Gli obiettivi
L’iniziativa, finanziata dal Ministero degli Affari Esteri e della Cooperazione Internazionale (MAECI) attraverso l’Agenzia Italiana per la cooperazione allo sviluppo (AICS), ha preso avvio il primo febbraio 2025, per una durata di 48 mesi ed è realizzata da un consorzio di tre
OSC italiane che costituiscono un ATS: Mani Tese ETS- ente proponente, TAMAT E.T.S. e LVIA come
enti coesecutori. Il progetto coinvolge tre partner locali: l’Association Sol Vert, l’ENESA – Ecole
National de l’Elevage et Santé Animale e l’Association Patronal des Hôteliers et des
Restaurateurs del Burkina Faso.
L’intervento risponde all’esigenza di contribuire a rafforzare la resilienza delle popolazioni colpite
dalla crisi di sicurezza in Burkina Faso, nello specifico a rafforzare la performance e la
sostenibilità dei sistemi agroalimentari della Grande Ouaga e a migliorare la gestione sostenibile
degli ecosistemi naturali, sempre nella zona della Gran Ouaga con un’azione specifica nei
comuni di Koubri e Tanghin Dassouri.
Le attività
Il progetto mira a rafforzare la resilienza delle comunità locali attraverso un approccio integrato
che coinvolge il miglioramento della produttività agricola e la sostenibilità dei sistemi alimentari,
insieme alla promozione di pratiche di gestione sostenibile delle risorse naturali.

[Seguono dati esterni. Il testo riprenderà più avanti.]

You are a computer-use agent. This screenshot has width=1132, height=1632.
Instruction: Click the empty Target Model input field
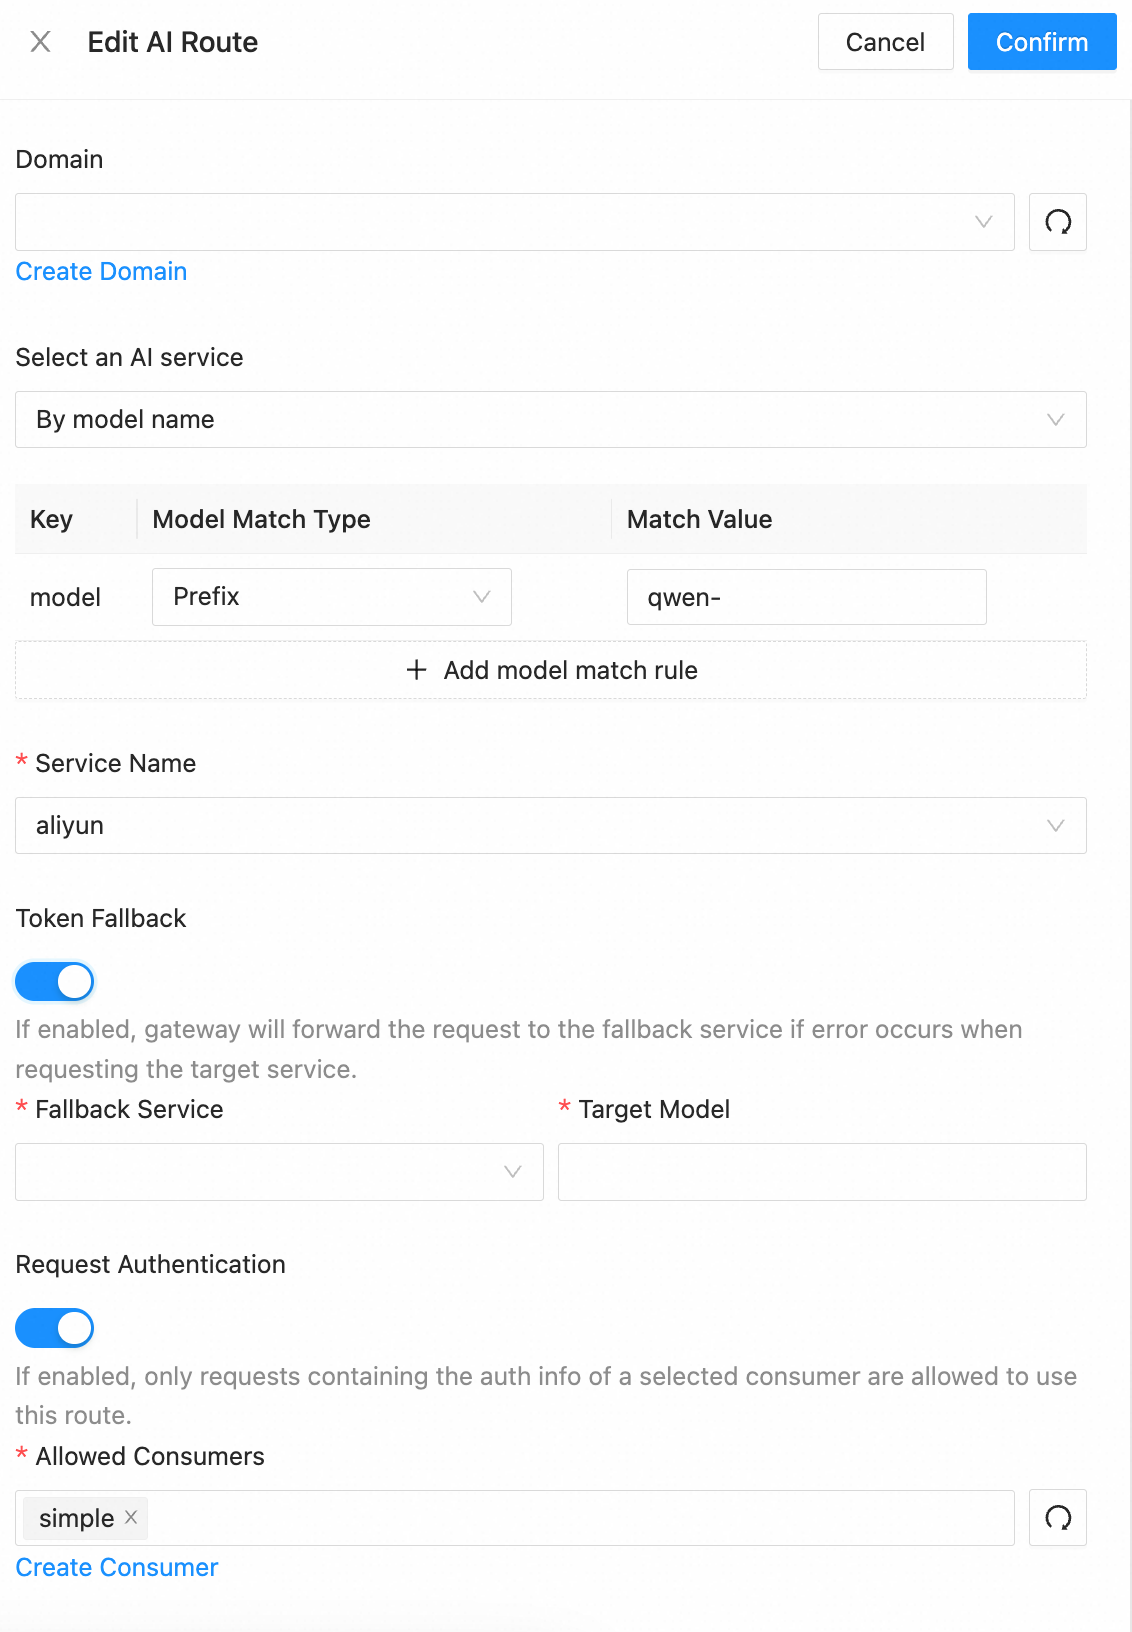pyautogui.click(x=822, y=1171)
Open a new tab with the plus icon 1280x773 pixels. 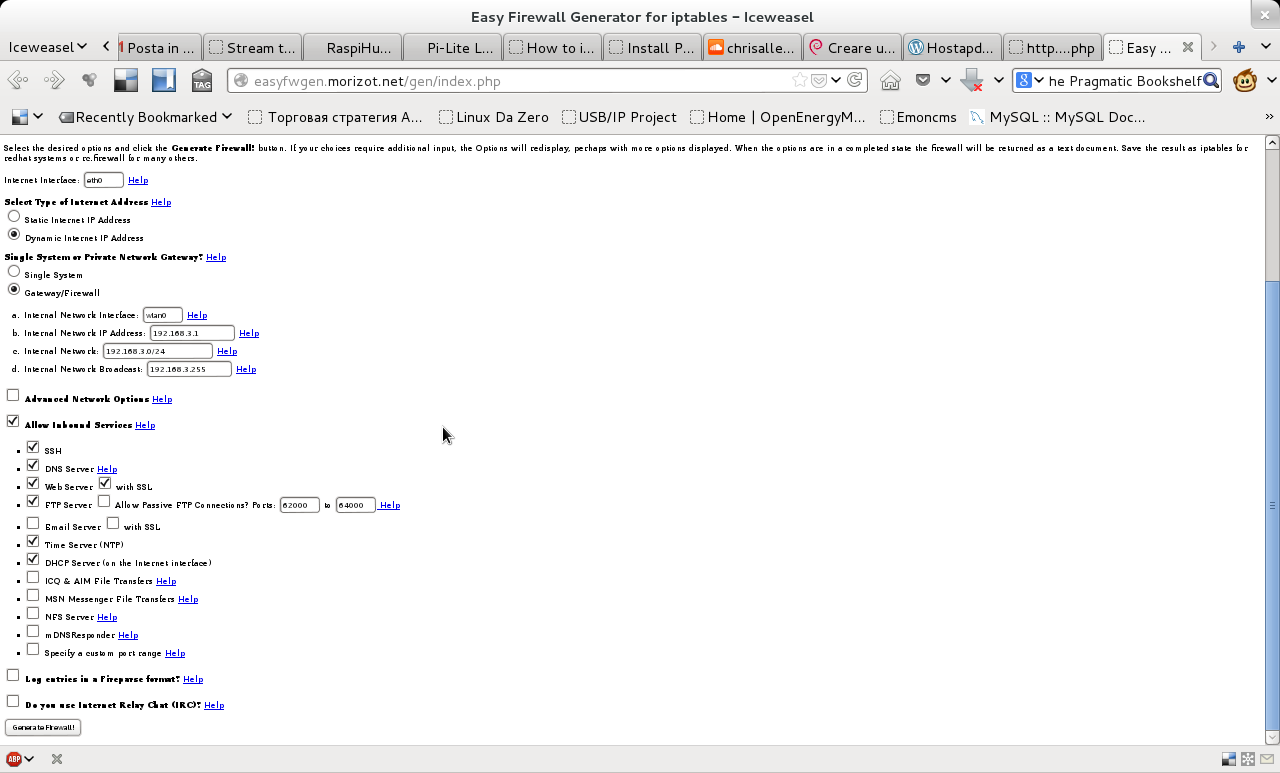pyautogui.click(x=1238, y=47)
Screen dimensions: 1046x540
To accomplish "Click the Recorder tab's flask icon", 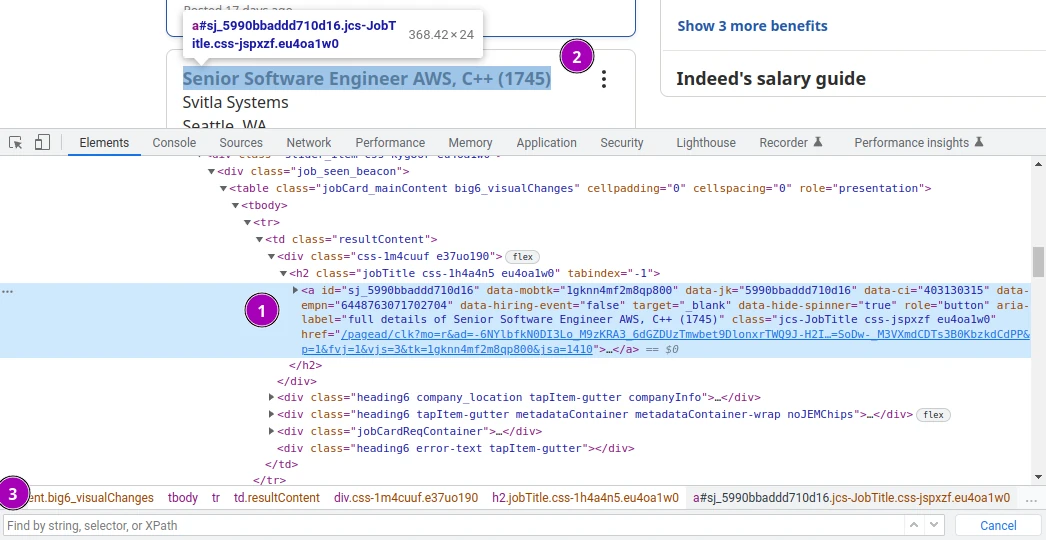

In corrispondenza a questo approccio, il progetto prevede due obiettivi specifici, il primo mira a
rafforzare la performance e sostenibilità dei sistemi agroalimentari nella Grande Ouaga e il
secondo a migliorare la gestione sostenibile dei suoi ecosistemi naturali.
Per riuscire a rispondere a questa esigenza il progetto si sviluppa su quattro componenti
principali ciascuna delle quali ha delle azioni specifiche legate tra loro: l’applicazione di
tecniche agro-ecologiche innovative e sostenibili che migliorano i redditi dei beneficiari, lo
sviluppo di canali commerciali dei prodotti agroalimentari locali verso la città di Ouagadougou,
la preservazione e la riabilitazione di foreste in modo sostenibile con il contributo delle comunità
e delle autorità locali dei comuni della Grand Ouaga; la messa a terra di sistemi di gestione e
utilizzo partecipativo e sostenibile degli ecosistemi.